Speaker of the House John Boehner, R-Ohio, speaks to reporters after private talks with Treasury Secretary Timothy Geithner on the fiscal cliff negotiations, at the Capitol in Washington, Thursday, Nov. 29, 2012. "No substantive progress has been made between the White House and the House" in the past two weeks, Boehner said. The “fiscal cliff” is a combination of tax increases and spending cuts worth about $670 billion that will take effect at the start of next year unless Congress and the White House agree to postpone or replace them. (AP Photo/J. Scott Applewhite)
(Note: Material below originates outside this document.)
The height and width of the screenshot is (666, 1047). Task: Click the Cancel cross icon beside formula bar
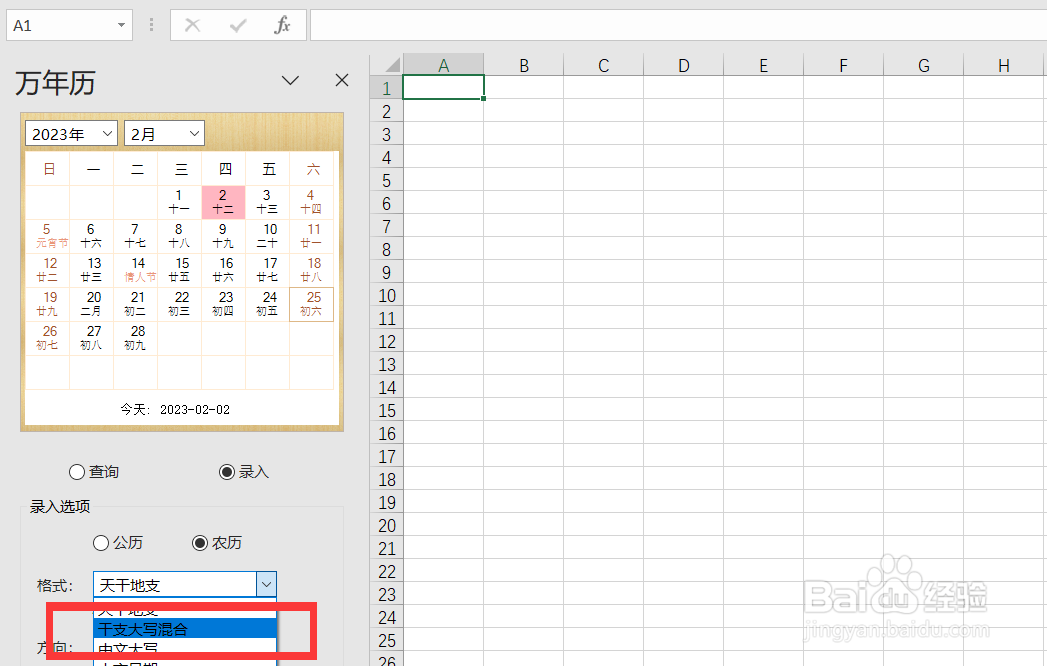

WASHINGTON — Talks over the nation's year-end budget crisis stalled Thursday as Republicans rejected the latest White House offer and emboldened Democrats held firm on President Barack Obama's insistence that wealthier Americans must pay more taxes.

House Speaker John Boehner, R-Ohio, struck a gloomy note after speaking by phone with Obama late Wednesday — a conversation described as "curt" by one source — and meeting Thursday with Treasury Secretary Timothy Geithner in the Capitol.

Geithner presented the White House's latest offer, similar to its opening bid: $1.6 trillion in new revenues over a decade, largely from tax increases on the wealthy, as well as spending cuts the president had previously proposed.

The White House also wants $50 billion in new stimulus spending, aid to help homeowners refinance mortgages, $30 billion in extended unemployment benefits and a new process to make it easier to raise the federal debt limit debt, which must increase in a matter of months to prevent a default.

"I'm disappointed in where we are," Boehner said.

Four weeks remain before the nation hurtles off the $500 billion "fiscal cliff" of tax increases and spending cuts. Tax rates in place for a decade are set to rise Dec. 31. Days later, massive spending cuts will begin to slice the federal government.

Neither political party has budged from its starting position. Top Republicans also have refused Obama's call to pass a bill that would prevent a tax increase on 98 percent of households while talks continue.

As Obama prepares to take his proposal on the road Friday, Democrats are increasingly buoyed, believing they hold a stronger hand.

"Look, we don't expect the Republicans to be enthusiastic and start cheerleading about a deal that includes higher rates on the wealthiest Americans," said Sen. Charles Schumer of New York, the No. 3 Democrat. "But they see the handwriting on the wall."

Obama and Boehner spoke late Wednesday before high-level talks resumed for the first time since top congressional leaders met at the White House immediately after the election.

"It was frank and direct and a good conversation," said White House spokesman Jay Carney. The call lasted 28 minutes, one White House official said.

Republicans are increasingly frustrated that Democrats have declined to outline specific cuts to Medicare, Medicaid and other government programs in exchange for Boehner's willingness to consider new revenue sources.

Boehner laid the blame for the stalemate on Obama and his allies on Capitol Hill.